» **ASSIGNED TASK**: Print the records exactly as given.

▬▬▬▬▬▬▬▬▬▬

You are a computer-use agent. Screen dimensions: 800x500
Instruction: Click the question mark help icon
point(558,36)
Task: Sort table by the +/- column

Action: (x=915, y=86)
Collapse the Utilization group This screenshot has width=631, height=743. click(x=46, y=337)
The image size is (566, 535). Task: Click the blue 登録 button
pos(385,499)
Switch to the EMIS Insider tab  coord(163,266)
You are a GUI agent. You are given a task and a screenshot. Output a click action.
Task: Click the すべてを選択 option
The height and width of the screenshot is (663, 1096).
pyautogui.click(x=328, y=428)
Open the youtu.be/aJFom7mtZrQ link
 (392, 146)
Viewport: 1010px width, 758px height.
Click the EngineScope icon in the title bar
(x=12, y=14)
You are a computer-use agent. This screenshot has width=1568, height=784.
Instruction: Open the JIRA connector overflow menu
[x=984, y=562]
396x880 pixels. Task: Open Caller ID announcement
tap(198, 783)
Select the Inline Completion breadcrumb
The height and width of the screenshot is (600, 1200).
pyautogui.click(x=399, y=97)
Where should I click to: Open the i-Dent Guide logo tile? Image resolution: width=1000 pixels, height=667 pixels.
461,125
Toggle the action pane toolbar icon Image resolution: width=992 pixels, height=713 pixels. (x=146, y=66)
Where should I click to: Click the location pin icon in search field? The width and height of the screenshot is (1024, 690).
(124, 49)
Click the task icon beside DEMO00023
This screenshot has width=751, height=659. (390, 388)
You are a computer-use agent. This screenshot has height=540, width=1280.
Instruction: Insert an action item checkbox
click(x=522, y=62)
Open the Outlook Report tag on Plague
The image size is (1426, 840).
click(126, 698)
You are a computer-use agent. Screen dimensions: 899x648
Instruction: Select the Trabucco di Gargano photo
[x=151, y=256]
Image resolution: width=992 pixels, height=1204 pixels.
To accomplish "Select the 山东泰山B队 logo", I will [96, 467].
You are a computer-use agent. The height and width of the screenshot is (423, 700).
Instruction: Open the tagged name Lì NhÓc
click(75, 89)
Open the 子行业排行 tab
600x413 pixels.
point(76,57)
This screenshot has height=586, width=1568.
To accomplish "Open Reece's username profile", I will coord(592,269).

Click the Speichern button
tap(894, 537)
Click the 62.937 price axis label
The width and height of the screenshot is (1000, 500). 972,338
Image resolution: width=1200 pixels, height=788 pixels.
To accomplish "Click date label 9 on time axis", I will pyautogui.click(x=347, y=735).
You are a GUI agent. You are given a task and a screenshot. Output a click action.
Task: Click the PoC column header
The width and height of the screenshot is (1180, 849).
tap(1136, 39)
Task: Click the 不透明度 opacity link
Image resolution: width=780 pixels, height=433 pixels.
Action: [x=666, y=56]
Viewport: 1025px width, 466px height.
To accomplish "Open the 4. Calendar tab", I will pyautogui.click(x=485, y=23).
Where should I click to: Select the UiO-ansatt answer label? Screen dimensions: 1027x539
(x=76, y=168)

▬▬▬▬▬▬▬▬▬▬

» **YOUR RESPONSE**:
You are a computer-use agent. Screen dimensions: 800x500
Instruction: Click the question mark help icon
point(558,36)
Task: Sort table by the +/- column

Action: (x=915, y=86)
Collapse the Utilization group This screenshot has width=631, height=743. click(x=46, y=337)
The image size is (566, 535). Task: Click the blue 登録 button
pos(385,499)
Switch to the EMIS Insider tab  coord(163,266)
You are a GUI agent. You are given a task and a screenshot. Output a click action.
Task: Click the すべてを選択 option
The height and width of the screenshot is (663, 1096).
pyautogui.click(x=328, y=428)
Open the youtu.be/aJFom7mtZrQ link
 (392, 146)
Viewport: 1010px width, 758px height.
Click the EngineScope icon in the title bar
(x=12, y=14)
You are a computer-use agent. This screenshot has width=1568, height=784.
Instruction: Open the JIRA connector overflow menu
[x=984, y=562]
396x880 pixels. Task: Open Caller ID announcement
tap(198, 783)
Select the Inline Completion breadcrumb
The height and width of the screenshot is (600, 1200).
pyautogui.click(x=399, y=97)
Where should I click to: Open the i-Dent Guide logo tile? Image resolution: width=1000 pixels, height=667 pixels.
461,125
Toggle the action pane toolbar icon Image resolution: width=992 pixels, height=713 pixels. (x=146, y=66)
Where should I click to: Click the location pin icon in search field? The width and height of the screenshot is (1024, 690).
(124, 49)
Click the task icon beside DEMO00023
This screenshot has width=751, height=659. (390, 388)
You are a computer-use agent. This screenshot has height=540, width=1280.
Instruction: Insert an action item checkbox
click(x=522, y=62)
Open the Outlook Report tag on Plague
The image size is (1426, 840).
click(126, 698)
You are a computer-use agent. Screen dimensions: 899x648
Instruction: Select the Trabucco di Gargano photo
[x=151, y=256]
Image resolution: width=992 pixels, height=1204 pixels.
To accomplish "Select the 山东泰山B队 logo", I will [96, 467].
You are a computer-use agent. The height and width of the screenshot is (423, 700).
Instruction: Open the tagged name Lì NhÓc
click(75, 89)
Open the 子行业排行 tab
600x413 pixels.
point(76,57)
This screenshot has height=586, width=1568.
To accomplish "Open Reece's username profile", I will coord(592,269).

Click the Speichern button
tap(894, 537)
Click the 62.937 price axis label
The width and height of the screenshot is (1000, 500). 972,338
Image resolution: width=1200 pixels, height=788 pixels.
To accomplish "Click date label 9 on time axis", I will pyautogui.click(x=347, y=735).
You are a GUI agent. You are given a task and a screenshot. Output a click action.
Task: Click the PoC column header
The width and height of the screenshot is (1180, 849).
tap(1136, 39)
Task: Click the 不透明度 opacity link
Image resolution: width=780 pixels, height=433 pixels.
Action: [x=666, y=56]
Viewport: 1025px width, 466px height.
To accomplish "Open the 4. Calendar tab", I will pyautogui.click(x=485, y=23).
Where should I click to: Select the UiO-ansatt answer label? Screen dimensions: 1027x539
(x=76, y=168)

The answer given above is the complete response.